Posthumously awarded the Medal of Honor, Navy SEAL Michael Monsoor was defending the position of SEAL snipers with a machine gun against insurgents on a rooftop in an insurgent-held part of Iraq in September 2006. The snipers thwarted the insurgents’ first attempt, but during the continued assault, an insurgent grenade reached the roof and bounced off Monsoor’s chest. Monsoor immediately called, “GRENADE,” and jumped on it to absorb the explosion with his own body—even though he could have escaped the position. Monsoor died shortly after the explosion. He saved the lives of two other SEALs.

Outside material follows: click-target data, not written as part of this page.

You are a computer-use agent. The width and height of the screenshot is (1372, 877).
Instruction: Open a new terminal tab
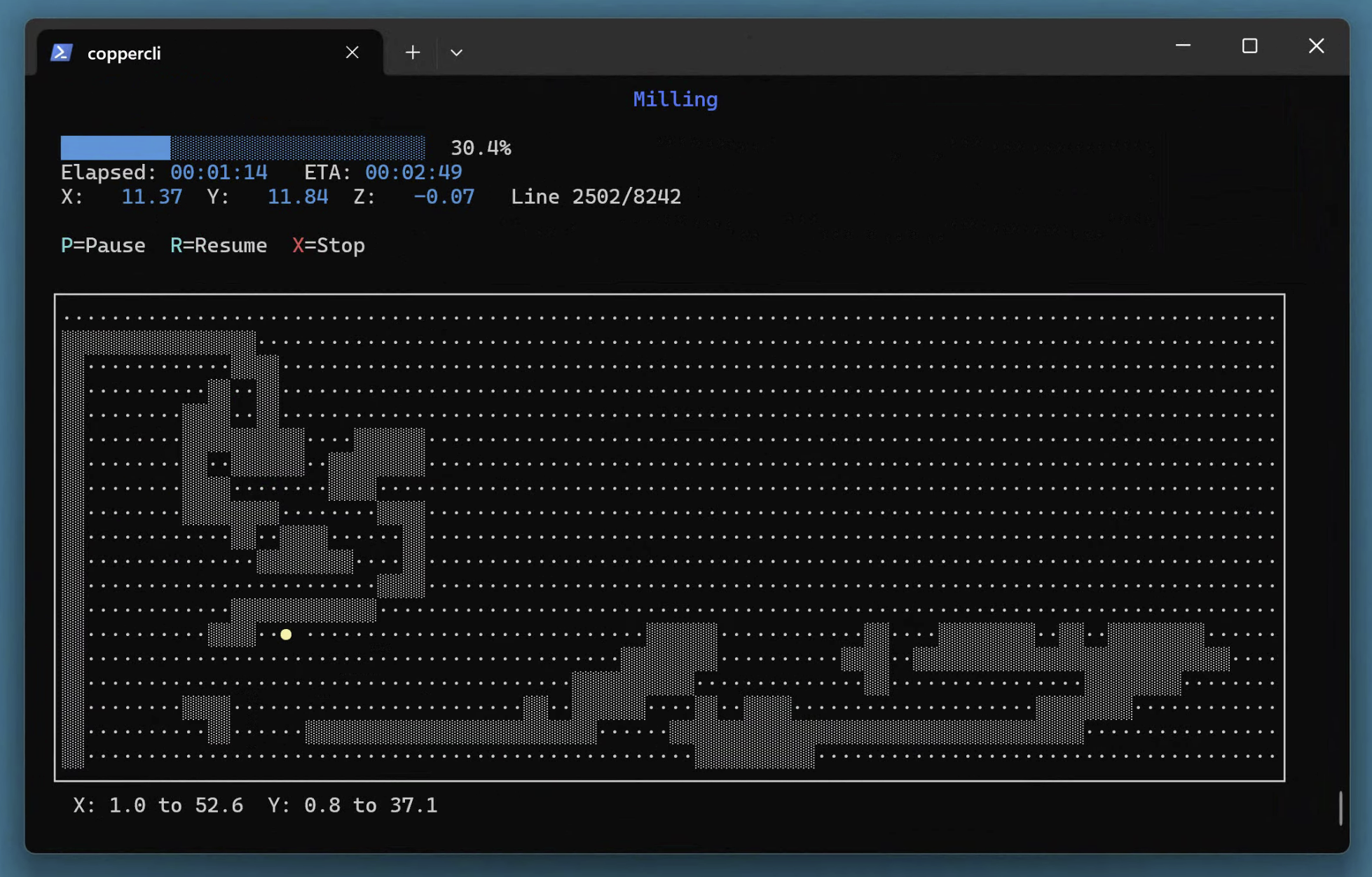tap(412, 53)
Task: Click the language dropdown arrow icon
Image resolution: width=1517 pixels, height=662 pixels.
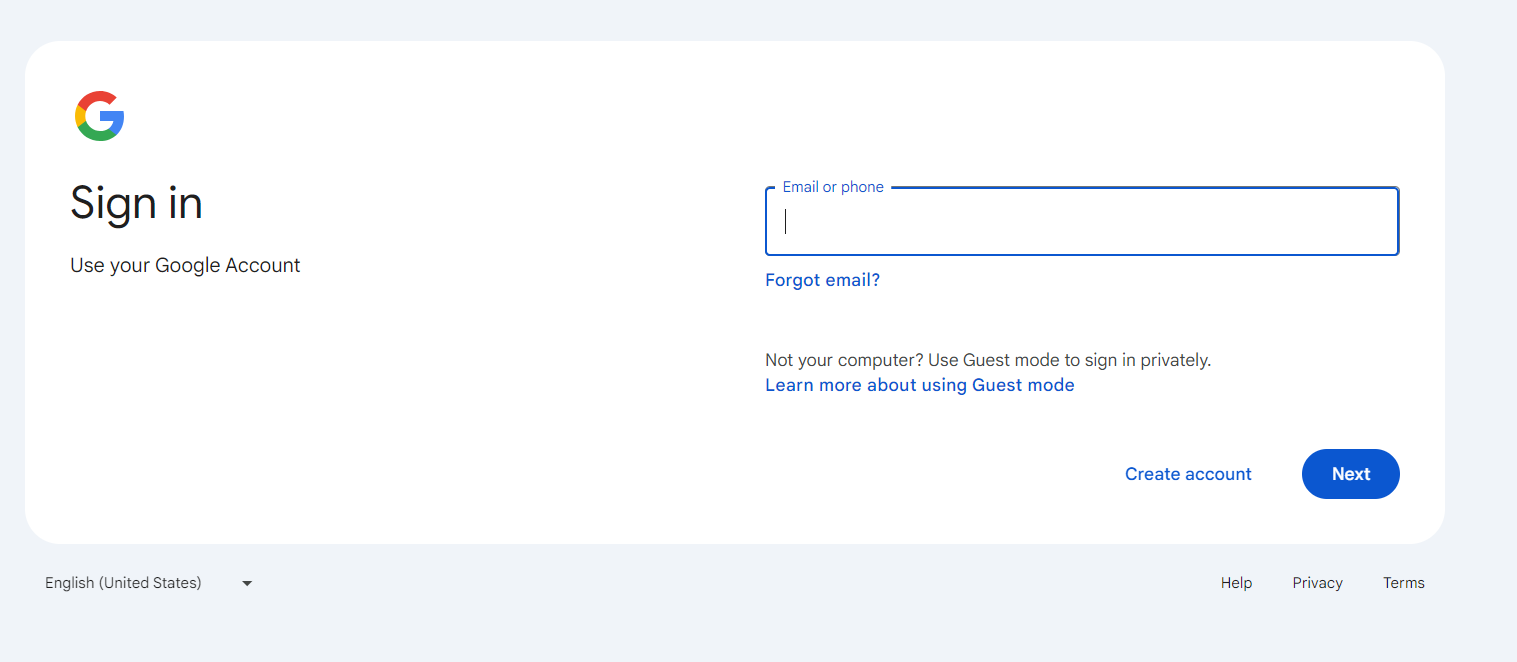Action: coord(247,583)
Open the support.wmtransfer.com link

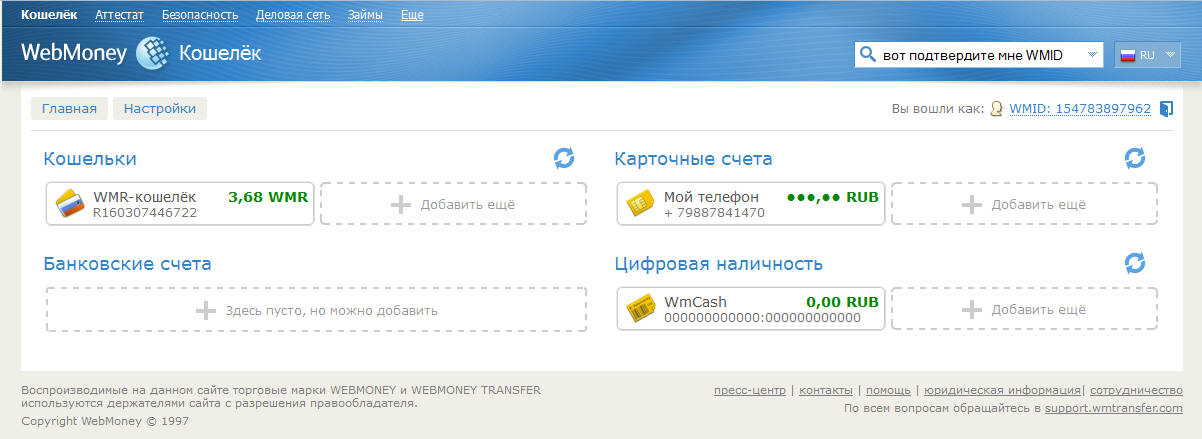click(1114, 409)
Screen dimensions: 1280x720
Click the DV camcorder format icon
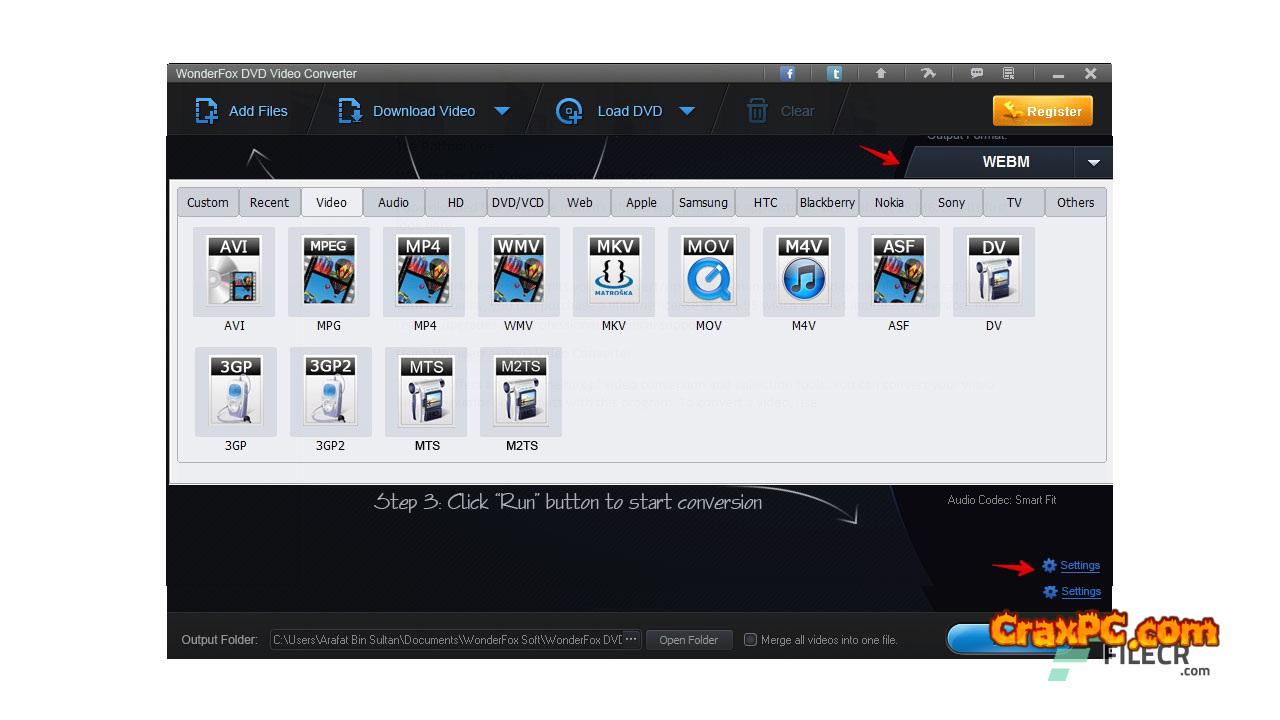[x=993, y=271]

8. Hospital Corpsman Juan Rubio

Juan Rubio / Wikimedia Commons

Juan Rubio / Wikimedia Commons

During a New Years Day dismounted patrol in 2006, the platoon Petty Officer Juan Rubio was assigned to was ambushed by insurgents who detonated explosives and fired rocket-propelled grenades and machine guns. Rubio “crawled through open terrain,” according to his citation, exposing himself to enemy fire, to provide aid to multiple injured Marines. Rubio himself was injured. “[He] told me I was hit, and I said, ‘No, I’m not — it’s other people’s blood,’” he told Stars and Stripes, “and he goes, ‘No, doc, your pants are ripped and I can see it! Holy s—! Doc’s hit!’” Rubio worked “simultaneously on three urgent surgical casualties” and coached other Marines through procedures, all while under fire. He then exposed himself again to enemy fire to evacuate the casualties. He was awarded a Silver Star for his efforts.